Earlier this year, I was visiting my parents. While I was there, my dad gave me a collection of digitized images from slides he had taken between the late 50s and mid 70s. Going through them was a very odd experience. Apart from the familial history that I discovered, I had an odd sensation seeing the images. It took me a while to identify what caused it. It was only when I was cleaning up some of my photos that it came to me. My dad and I share a very similar aesthetic.
I had never seen my dad’s photo of our trip to west Colorado until after I had been to Petra. Looking at them side-by-side, I could not help feeling that if I had been standing in his place in 1967, I would have taken the same photo that he did.
Without knowing it, here I was, standing on a hill in Petra, looking toward the horizon and framing my photo in the same way that my dad had, almost half a century earlier and halfway around the world.
As I went through his photos again, I began to see the shared characteristics more clearly, like a preference for scenery and buildings over people. Yet the landscapes and cityscapes have an emotional quality to them. We are both attracted to grandeur and harmony. We also tend to favour wider views instead of close ups.
I cannot say exactly how it is that I absorbed this artistic vision. I obviously saw some of the photos he took. There were also a few paintings or reproductions of paintings in the house. Later on, I knew about the artists, such as those from the Hudson River School, that he liked. I have also been to numerous museums with him over the years on our family trips. Yet I do not recall him ever explicitly teaching me about art or aesthetics. It was not his style.
On one level, the answer is actually rather prosaic. All these memories are active inside my brain, creating my specific neuroaesthetic framework, the synaptic and chemical activities that manifest in my pointing my camera phone in this direction and taking the photo in that instant.

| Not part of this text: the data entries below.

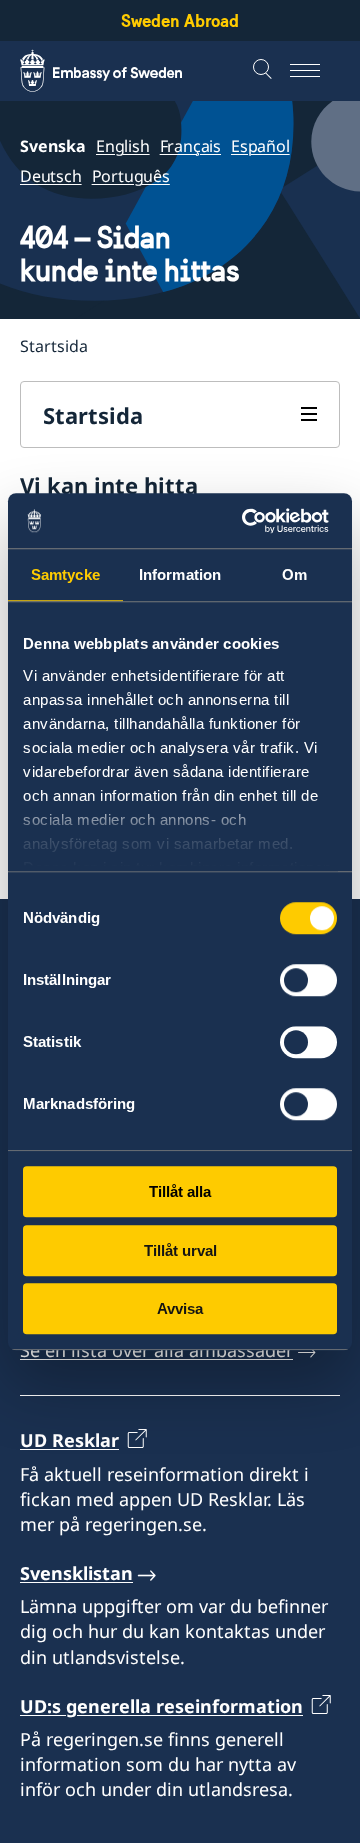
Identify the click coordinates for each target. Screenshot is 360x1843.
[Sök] (265, 71)
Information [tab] (180, 574)
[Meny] (315, 71)
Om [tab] (294, 574)
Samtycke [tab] (65, 574)
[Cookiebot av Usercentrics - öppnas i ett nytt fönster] (254, 521)
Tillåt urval (180, 1250)
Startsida (93, 415)
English (123, 146)
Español (260, 146)
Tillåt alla (180, 1191)
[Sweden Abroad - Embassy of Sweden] (120, 71)
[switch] (308, 980)
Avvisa (180, 1308)
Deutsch (51, 176)
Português (131, 176)
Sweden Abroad (180, 20)
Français (190, 146)
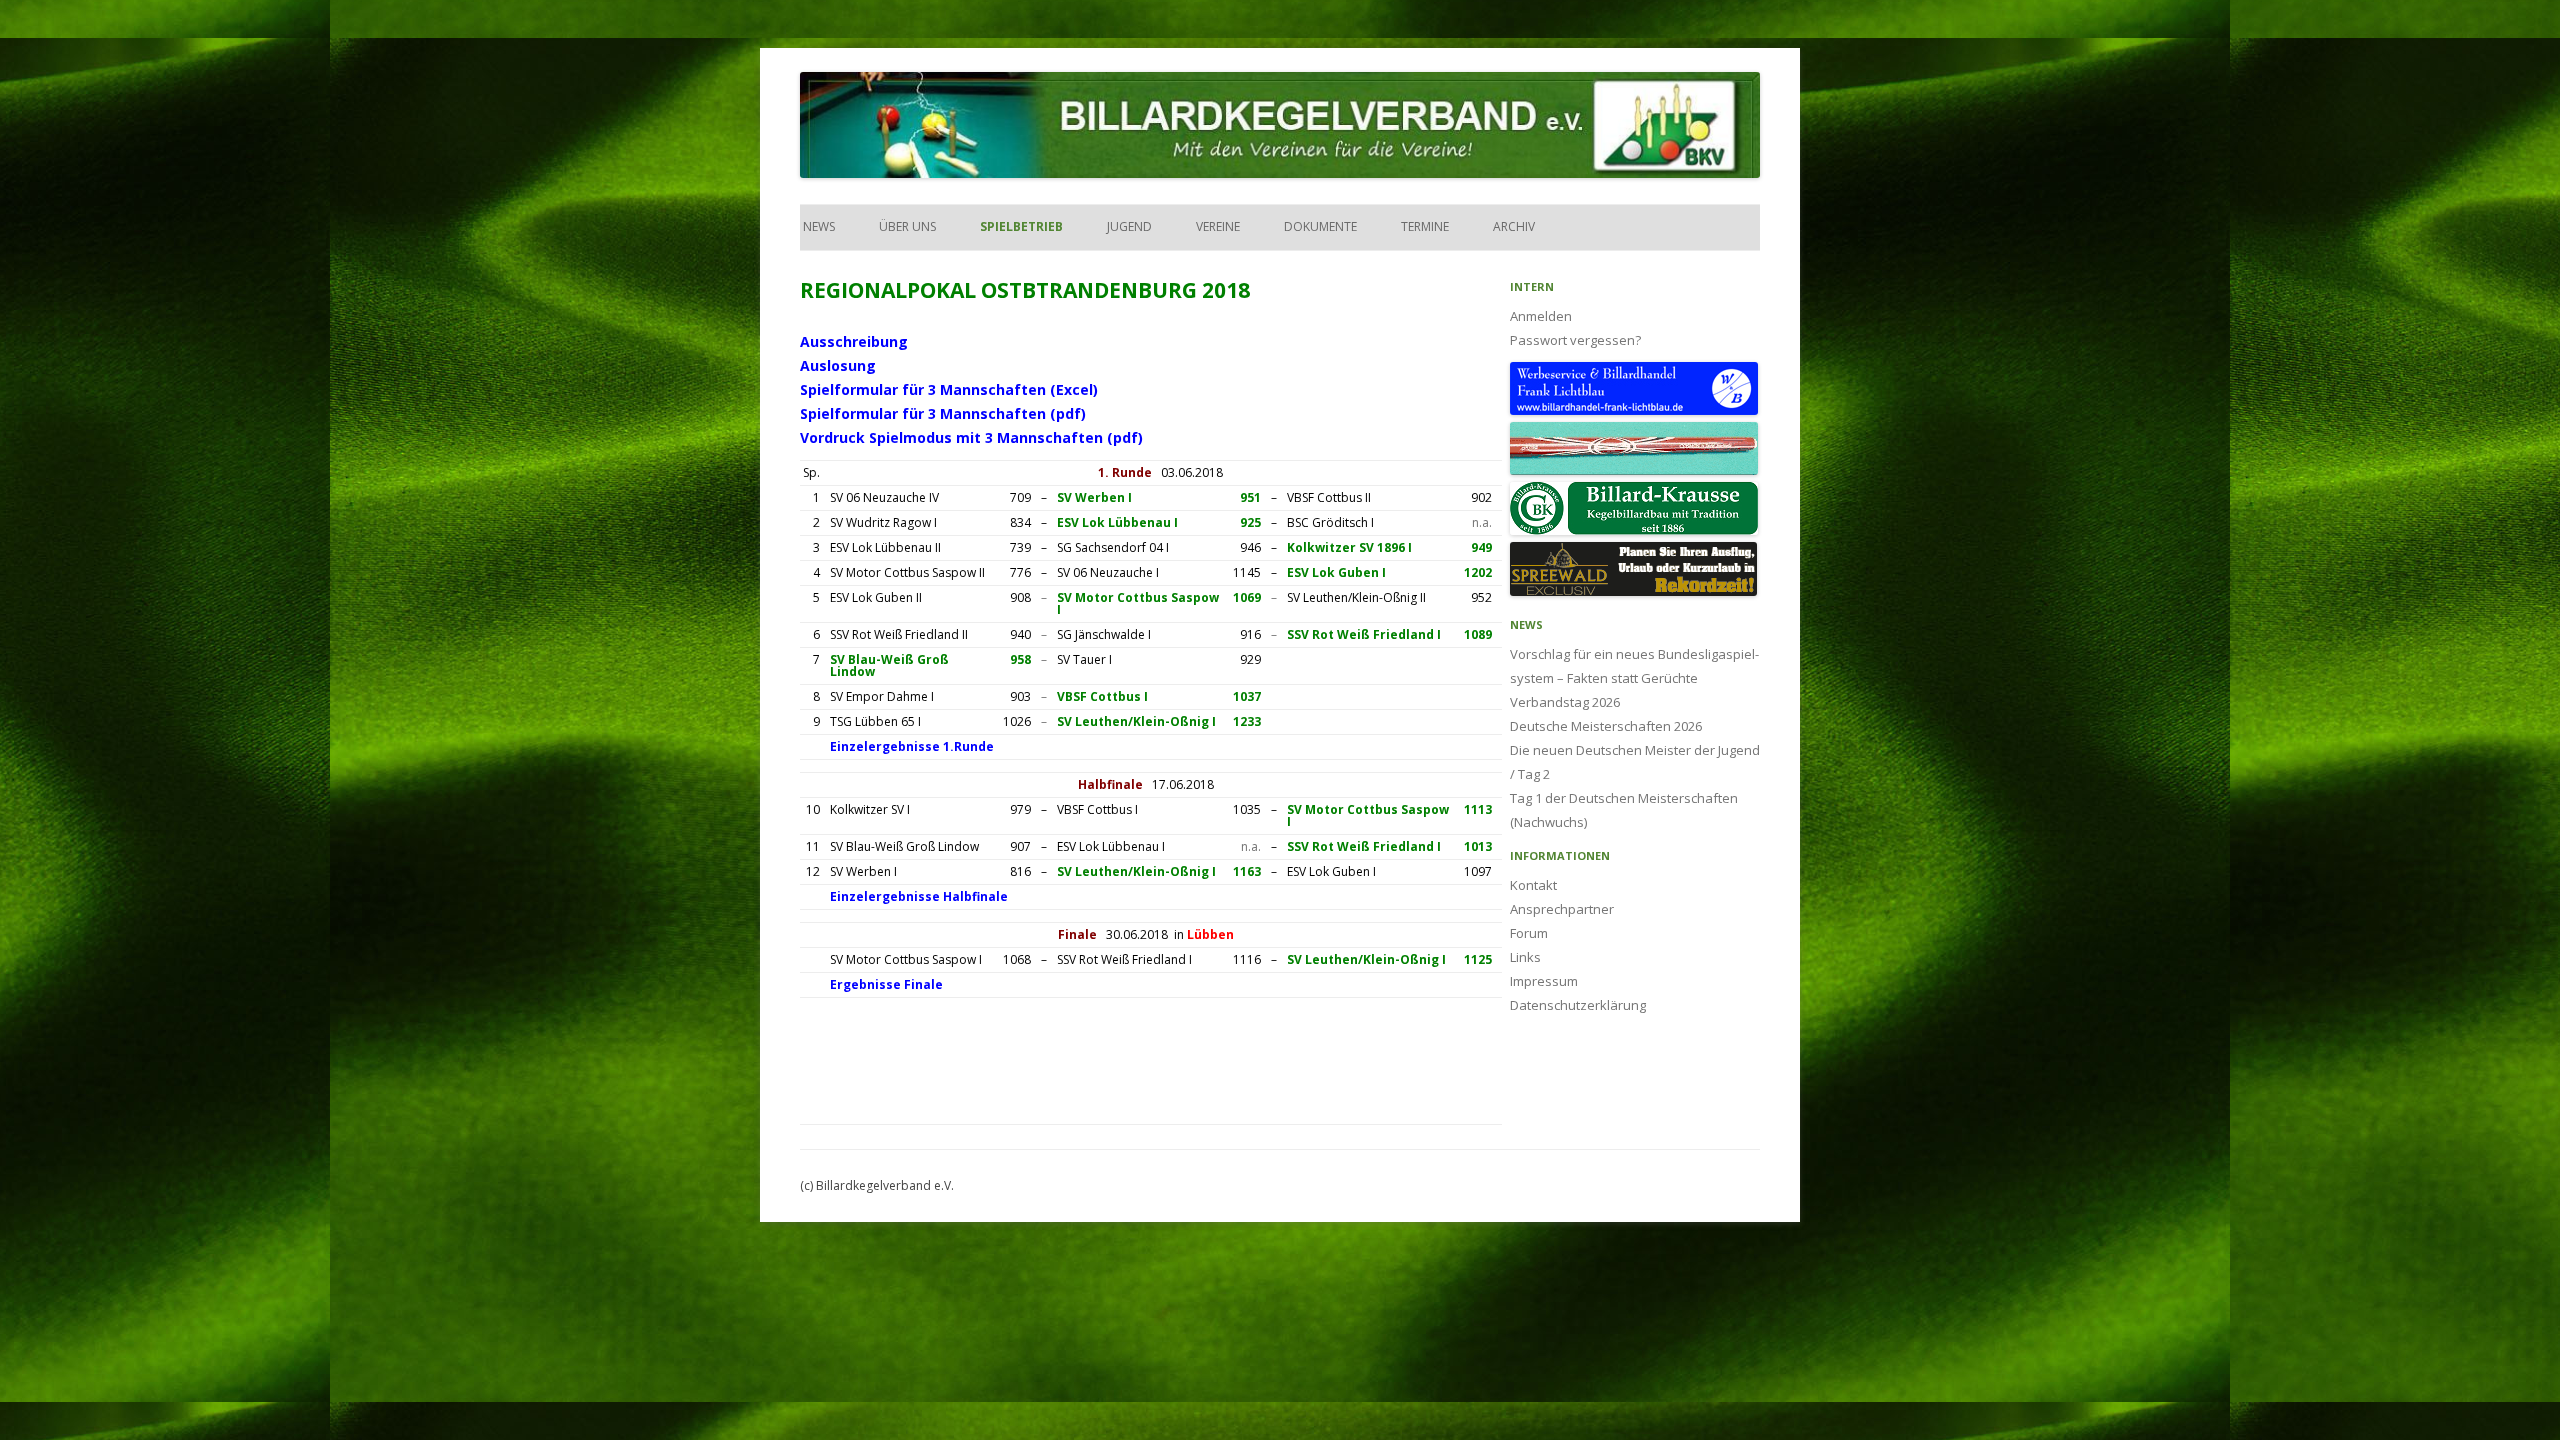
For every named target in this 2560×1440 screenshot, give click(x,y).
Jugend (1129, 226)
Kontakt (1533, 885)
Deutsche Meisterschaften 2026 (1606, 726)
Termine (1425, 226)
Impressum (1544, 981)
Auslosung (838, 365)
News (817, 226)
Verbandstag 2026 (1565, 702)
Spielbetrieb (1021, 226)
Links (1525, 957)
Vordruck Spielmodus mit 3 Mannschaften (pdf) (971, 437)
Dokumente (1320, 226)
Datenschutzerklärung (1578, 1005)
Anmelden (1541, 316)
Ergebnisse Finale (886, 984)
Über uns (907, 226)
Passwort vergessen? (1575, 340)
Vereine (1218, 226)
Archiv (1514, 226)
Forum (1529, 933)
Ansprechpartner (1562, 909)
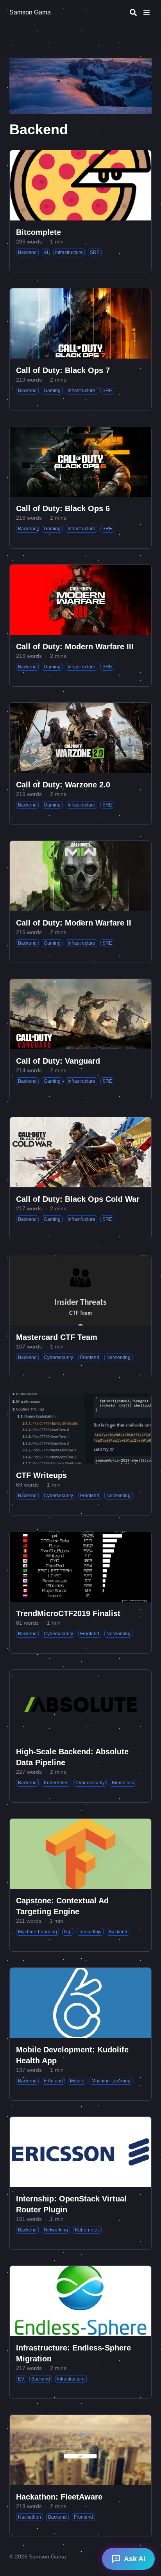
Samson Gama (30, 12)
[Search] (133, 12)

But it is more than that, isn’t it? Why those particular memories and why did they combine in this particular way? Why do my notebook pages look more like my father’s than my mom’s, whose writing I saw much more of growing up and who was more involved in teaching me how to write than my dad was?
We really know so little about ourselves and why we are the way we are. It is constant challenge for me to try to understand more, and a constant reminder to question what I believe is ‘me’. After all, if something so personal as my aesthetic sense is an inheritance from my parents, than what is real me?